DIRECTIONS FOR THIS TASK: Repeat exactly every line that comes at or after the line containing "Task: Click the 生产地址 address value", through the end of the entries below.

MATERIAL FOR THIS TASK:
########################################

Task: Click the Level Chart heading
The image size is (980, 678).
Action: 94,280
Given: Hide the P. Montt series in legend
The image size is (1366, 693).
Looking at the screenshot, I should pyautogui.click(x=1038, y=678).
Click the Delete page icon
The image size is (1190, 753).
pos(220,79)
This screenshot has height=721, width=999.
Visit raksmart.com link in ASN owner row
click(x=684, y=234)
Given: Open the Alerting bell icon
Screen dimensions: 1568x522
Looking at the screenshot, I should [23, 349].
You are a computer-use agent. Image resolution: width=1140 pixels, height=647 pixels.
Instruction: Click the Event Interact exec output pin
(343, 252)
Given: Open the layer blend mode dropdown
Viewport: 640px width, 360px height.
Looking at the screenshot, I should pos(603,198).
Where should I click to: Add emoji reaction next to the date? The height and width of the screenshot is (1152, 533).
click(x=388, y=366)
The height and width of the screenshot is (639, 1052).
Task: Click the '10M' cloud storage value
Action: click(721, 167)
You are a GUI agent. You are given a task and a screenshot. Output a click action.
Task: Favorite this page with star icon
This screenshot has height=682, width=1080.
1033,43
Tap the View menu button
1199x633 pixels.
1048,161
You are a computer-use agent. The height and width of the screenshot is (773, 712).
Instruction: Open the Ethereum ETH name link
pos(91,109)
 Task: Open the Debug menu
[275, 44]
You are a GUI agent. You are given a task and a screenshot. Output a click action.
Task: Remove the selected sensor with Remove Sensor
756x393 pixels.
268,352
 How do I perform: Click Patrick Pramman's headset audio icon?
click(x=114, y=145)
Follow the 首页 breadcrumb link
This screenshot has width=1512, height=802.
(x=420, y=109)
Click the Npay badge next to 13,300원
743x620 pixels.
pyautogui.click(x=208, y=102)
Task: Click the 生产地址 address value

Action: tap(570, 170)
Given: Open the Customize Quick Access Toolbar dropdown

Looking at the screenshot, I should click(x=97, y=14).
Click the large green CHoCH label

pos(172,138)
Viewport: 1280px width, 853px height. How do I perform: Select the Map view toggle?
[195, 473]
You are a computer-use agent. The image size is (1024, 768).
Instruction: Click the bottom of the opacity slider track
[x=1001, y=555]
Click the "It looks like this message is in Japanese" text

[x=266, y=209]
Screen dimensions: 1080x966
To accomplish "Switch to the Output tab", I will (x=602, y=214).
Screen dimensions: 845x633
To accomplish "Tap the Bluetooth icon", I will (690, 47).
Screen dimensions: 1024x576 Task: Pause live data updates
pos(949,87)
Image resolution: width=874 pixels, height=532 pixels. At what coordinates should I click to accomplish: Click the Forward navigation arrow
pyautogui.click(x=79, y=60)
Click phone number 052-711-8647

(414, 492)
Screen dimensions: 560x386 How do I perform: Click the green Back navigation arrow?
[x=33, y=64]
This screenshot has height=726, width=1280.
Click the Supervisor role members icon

########################################

RESPONSE AREA:
Task: Click the 生产地址 address value

Action: tap(570, 170)
Given: Open the Customize Quick Access Toolbar dropdown

Looking at the screenshot, I should click(x=97, y=14).
Click the large green CHoCH label

pos(172,138)
Viewport: 1280px width, 853px height. How do I perform: Select the Map view toggle?
[195, 473]
You are a computer-use agent. The image size is (1024, 768).
Instruction: Click the bottom of the opacity slider track
[x=1001, y=555]
Click the "It looks like this message is in Japanese" text

[x=266, y=209]
Screen dimensions: 1080x966
To accomplish "Switch to the Output tab", I will (x=602, y=214).
Screen dimensions: 845x633
To accomplish "Tap the Bluetooth icon", I will (690, 47).
Screen dimensions: 1024x576 Task: Pause live data updates
pos(949,87)
Image resolution: width=874 pixels, height=532 pixels. At what coordinates should I click to accomplish: Click the Forward navigation arrow
pyautogui.click(x=79, y=60)
Click phone number 052-711-8647

(414, 492)
Screen dimensions: 560x386 How do I perform: Click the green Back navigation arrow?
[x=33, y=64]
This screenshot has height=726, width=1280.
Click the Supervisor role members icon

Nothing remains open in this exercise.